The Gospels are testimonies to Jesus. They also contain biographical material, but they are not “biographies” in the modern sense, because they cover only 10 percent of Jesus’ life and provide no information about his growing-up years in Nazareth or any “personal’ material. The concern of the Gospels is not with the facts of Jesus’ life— so we should not be surprised by occasional differences in the Gospel stories– but with the meaning of his life.
The Dating of the Gospels. Most scholars believe that Mark’s Gospel was written between 65 and 70, followed by Matthew and Luke in the 80s, and John in the 90s. A minority view is that all four Gospels were written before the year 70, because they fail to mention the destruction of the temple by the Romans in that year (see Luke 21:5-6).
The Authorship of the Gospels. It is assumed that because the Gospels are named, we know who wrote them. The Gospels, however, are anonymous; the authors did not add their names to their narratives, as Paul and others did to their letters. This does not mean that we have no idea who wrote them. They were “named” very early. Further, according to British scholar R. T. France, “There is no evidence that any of the Gospels ever existed without their present names, nor is there any variation in the names of those to whom they are attributed.” The names were added in the second century to differentiate the Gospels one from another and for purposes of liturgical reading.
The Gospel Audiences. We read the Gospels as we do other written works. In the first century, however, which had a literacy rate of only 2 or 3 percent, the Gospels were read aloud in house groups rather than privately. To help listeners follow the Gospel narratives, the writers used repetition, especially triads— repeating themes three times— which are found in each of the Gospels.
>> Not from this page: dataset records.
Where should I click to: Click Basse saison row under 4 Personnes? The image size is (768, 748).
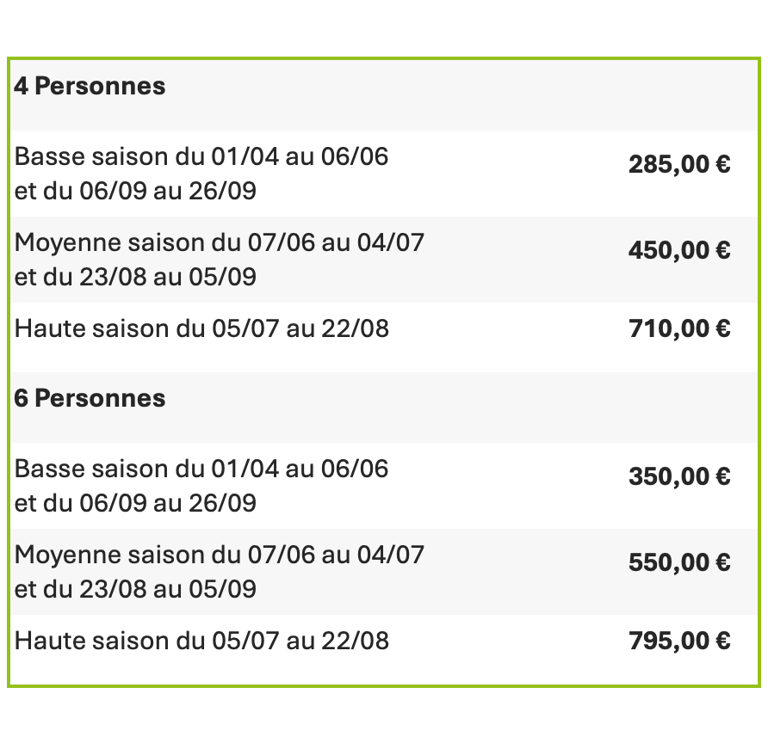coord(201,157)
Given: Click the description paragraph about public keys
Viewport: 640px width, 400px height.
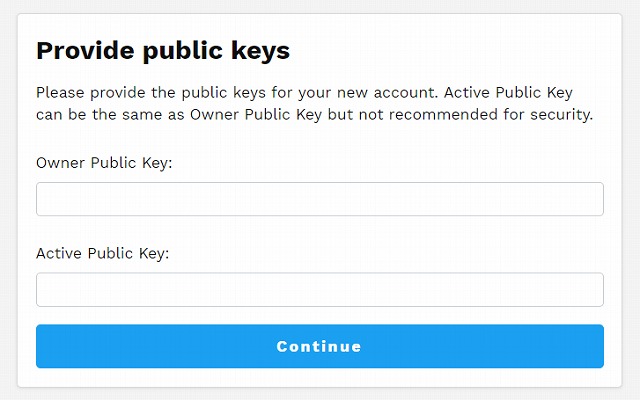Looking at the screenshot, I should click(314, 103).
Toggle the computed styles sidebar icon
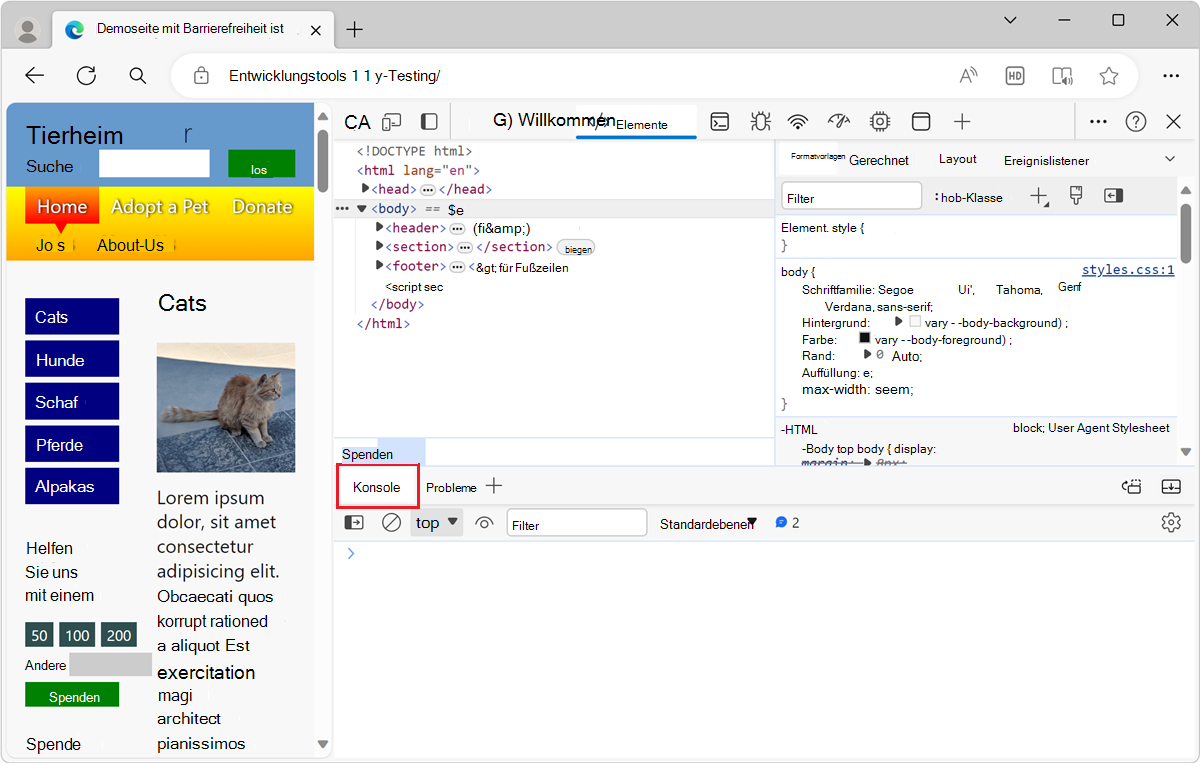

The Structure of the Gospels. Each of the Gospels has a twofold structure. The first half has to do with Jesus’ public ministry: his preaching and teaching, interspersed with healings and miracles to show that Jesus is more than just another teacher. The second half has to do with Jesus’ private ministry: preparing the disciples for his coming death in Jerusalem and their apostolic commission— and his resurrection to confirm his divine mission.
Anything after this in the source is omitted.